The library is built around explicit behavior: supported operations return structured results, unsupported behavior fails visibly, and public molecule transforms are explicit about whether they return new values or mutate in place.

COSMolKit is designed for array-oriented structural data access, keeping molecular data efficient and natural for NumPy, PyTorch, and model-building workflows.

Documentation

Python documentation: https://kit.cosmol.org/
Rust crate notes: crates/cosmolkit/README.md

Installation

pip install cosmolkit

Core Concepts

Value-style molecules: methods such as with_hydrogens(), without_hydrogens(), with_kekulized_bonds(), and with_2d_coordinates() return new molecule values.
Explicit mutation: in-place Molecule operations always end with _. The trailing underscore has no other public Molecule meaning.
Explicit errors: invalid input and unsupported behavior are surfaced as errors instead of silent fallbacks.
Batch-native processing: MoleculeBatch keeps input order, supports structured per-record failures, and can run batch transforms and exports with configurable parallelism.
Array-friendly data access: coordinates, bounds matrices, fingerprints, and graph features are exposed in forms that fit Python numerical workflows.
Source-backed 3D workflows: conformer generation and UFF/MMFF optimization are available through the public Python API.

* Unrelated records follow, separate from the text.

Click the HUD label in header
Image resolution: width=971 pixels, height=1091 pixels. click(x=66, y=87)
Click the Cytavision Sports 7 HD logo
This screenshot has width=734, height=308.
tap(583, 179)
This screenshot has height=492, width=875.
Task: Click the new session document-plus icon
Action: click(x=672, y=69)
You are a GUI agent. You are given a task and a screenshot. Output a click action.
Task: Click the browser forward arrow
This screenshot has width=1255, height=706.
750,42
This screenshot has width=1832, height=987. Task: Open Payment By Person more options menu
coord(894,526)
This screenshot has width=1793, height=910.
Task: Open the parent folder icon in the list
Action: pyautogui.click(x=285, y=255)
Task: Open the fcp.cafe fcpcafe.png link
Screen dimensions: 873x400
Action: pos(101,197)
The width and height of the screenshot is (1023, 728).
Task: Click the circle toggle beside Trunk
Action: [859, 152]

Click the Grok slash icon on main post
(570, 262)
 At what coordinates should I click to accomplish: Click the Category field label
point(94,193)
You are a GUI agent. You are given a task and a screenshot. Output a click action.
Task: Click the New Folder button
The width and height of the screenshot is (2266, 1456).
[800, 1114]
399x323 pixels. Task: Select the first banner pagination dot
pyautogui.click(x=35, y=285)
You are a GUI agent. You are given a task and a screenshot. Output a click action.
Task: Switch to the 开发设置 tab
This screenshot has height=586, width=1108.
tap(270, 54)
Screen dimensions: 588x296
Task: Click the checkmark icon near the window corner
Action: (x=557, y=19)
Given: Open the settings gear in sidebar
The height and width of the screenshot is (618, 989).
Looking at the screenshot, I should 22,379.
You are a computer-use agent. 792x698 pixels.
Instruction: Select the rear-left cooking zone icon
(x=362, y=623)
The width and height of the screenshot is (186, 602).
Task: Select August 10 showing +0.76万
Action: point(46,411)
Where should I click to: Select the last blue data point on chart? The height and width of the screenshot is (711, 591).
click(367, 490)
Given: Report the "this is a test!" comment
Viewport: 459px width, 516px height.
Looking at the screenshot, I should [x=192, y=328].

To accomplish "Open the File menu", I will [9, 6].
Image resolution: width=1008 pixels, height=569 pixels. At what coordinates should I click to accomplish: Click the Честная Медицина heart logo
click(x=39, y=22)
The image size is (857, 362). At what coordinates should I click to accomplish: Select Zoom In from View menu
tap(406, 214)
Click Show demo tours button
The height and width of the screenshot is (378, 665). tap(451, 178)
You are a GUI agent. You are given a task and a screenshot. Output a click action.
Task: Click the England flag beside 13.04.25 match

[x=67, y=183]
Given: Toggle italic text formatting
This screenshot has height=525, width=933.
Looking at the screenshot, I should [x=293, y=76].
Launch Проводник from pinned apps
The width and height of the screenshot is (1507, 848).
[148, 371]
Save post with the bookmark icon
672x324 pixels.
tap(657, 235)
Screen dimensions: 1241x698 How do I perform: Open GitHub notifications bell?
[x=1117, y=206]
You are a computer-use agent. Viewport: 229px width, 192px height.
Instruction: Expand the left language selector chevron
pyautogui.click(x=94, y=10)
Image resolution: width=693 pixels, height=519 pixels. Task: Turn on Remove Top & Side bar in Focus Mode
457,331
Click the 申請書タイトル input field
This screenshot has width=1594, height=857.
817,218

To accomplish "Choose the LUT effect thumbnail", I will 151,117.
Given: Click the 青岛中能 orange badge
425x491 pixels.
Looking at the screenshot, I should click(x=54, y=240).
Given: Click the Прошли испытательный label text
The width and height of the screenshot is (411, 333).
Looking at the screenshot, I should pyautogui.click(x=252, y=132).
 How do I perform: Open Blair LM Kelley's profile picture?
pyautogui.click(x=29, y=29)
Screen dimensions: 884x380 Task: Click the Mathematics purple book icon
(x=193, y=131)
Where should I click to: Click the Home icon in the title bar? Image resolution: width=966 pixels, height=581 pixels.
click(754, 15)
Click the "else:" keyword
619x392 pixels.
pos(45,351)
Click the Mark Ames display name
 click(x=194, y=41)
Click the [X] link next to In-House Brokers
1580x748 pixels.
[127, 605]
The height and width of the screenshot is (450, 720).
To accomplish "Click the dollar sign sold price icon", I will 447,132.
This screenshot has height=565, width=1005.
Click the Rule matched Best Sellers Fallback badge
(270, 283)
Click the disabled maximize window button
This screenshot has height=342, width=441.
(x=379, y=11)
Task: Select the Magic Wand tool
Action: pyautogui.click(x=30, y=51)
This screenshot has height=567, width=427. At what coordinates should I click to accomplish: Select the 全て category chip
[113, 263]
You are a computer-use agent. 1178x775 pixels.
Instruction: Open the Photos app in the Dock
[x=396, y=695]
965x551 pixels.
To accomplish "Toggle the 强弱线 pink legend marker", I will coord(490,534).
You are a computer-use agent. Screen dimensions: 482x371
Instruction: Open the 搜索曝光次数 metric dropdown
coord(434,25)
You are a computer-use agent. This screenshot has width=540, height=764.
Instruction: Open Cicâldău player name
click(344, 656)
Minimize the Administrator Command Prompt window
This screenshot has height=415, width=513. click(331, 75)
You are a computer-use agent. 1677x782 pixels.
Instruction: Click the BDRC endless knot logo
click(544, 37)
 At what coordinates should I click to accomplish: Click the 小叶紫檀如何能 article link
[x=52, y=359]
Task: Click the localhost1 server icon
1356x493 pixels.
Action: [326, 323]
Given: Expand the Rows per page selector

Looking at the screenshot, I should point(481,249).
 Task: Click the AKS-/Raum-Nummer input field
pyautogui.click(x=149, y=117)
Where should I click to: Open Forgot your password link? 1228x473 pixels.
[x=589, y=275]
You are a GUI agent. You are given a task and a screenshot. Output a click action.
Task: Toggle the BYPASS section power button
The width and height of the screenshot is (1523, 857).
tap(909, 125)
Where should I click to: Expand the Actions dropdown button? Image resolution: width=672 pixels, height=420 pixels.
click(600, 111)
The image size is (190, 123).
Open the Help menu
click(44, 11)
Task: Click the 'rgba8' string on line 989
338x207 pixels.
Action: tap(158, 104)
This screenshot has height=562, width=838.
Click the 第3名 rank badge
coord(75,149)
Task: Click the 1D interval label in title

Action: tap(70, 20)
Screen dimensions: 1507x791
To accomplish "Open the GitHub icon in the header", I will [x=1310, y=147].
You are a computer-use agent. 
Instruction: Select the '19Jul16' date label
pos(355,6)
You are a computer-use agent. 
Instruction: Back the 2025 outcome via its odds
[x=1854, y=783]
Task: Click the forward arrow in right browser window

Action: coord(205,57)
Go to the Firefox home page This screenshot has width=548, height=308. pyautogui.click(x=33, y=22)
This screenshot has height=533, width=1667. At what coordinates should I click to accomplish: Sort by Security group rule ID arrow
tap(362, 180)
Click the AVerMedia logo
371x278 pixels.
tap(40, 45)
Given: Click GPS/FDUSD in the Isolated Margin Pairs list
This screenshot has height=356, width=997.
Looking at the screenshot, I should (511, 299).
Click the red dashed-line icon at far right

Value-Style Transformations

Normal molecule operations return new objects and do not mutate their inputs. This follows the same explicit-dataflow direction as modern dataframe libraries: users can reason about each transformation as a new value while COSMolKit can share unchanged internal storage efficiently.

from cosmolkit import Molecule

mol = Molecule.from_smiles("CCO")
mol_h = mol.with_hydrogens()

assert mol is not mol_h

Python Quick Start

from cosmolkit import Molecule, MoleculeBatch

mol = Molecule.from_smiles("c1ccccc1O")
mol_2d = mol.with_2d_coordinates()

print(mol_2d.to_smiles())
print(mol_2d.coordinates_2d())

mol_3d = mol.with_hydrogens().with_3d_conformer()
print(mol_3d.coordinates_3d().shape)

svg = mol_2d.to_svg(width=400, height=300)
mol_2d.write_png("phenol.png", width=400, height=300)

fp = mol.fingerprint_morgan(radius=2, n_bits=2048)
print(fp.on_bits())

batch = (
    MoleculeBatch.from_smiles_list(
        ["CCO", "c1ccccc1", "CC(=O)O"],
        sanitize=True,
        errors="keep",
    )
    .with_parallel_jobs(8)
    .with_progress_bar(False)
)

prepared = batch.with_hydrogens(errors="keep").with_2d_coordinates(errors="keep")
print(prepared.valid_mask())
print(prepared.to_smiles_list())

prepared.to_images(
    "molecule_images",
    format="png",
    size=(300, 300),
    errors="keep",
    filenames=["ethanol", "benzene", "acetate"],
)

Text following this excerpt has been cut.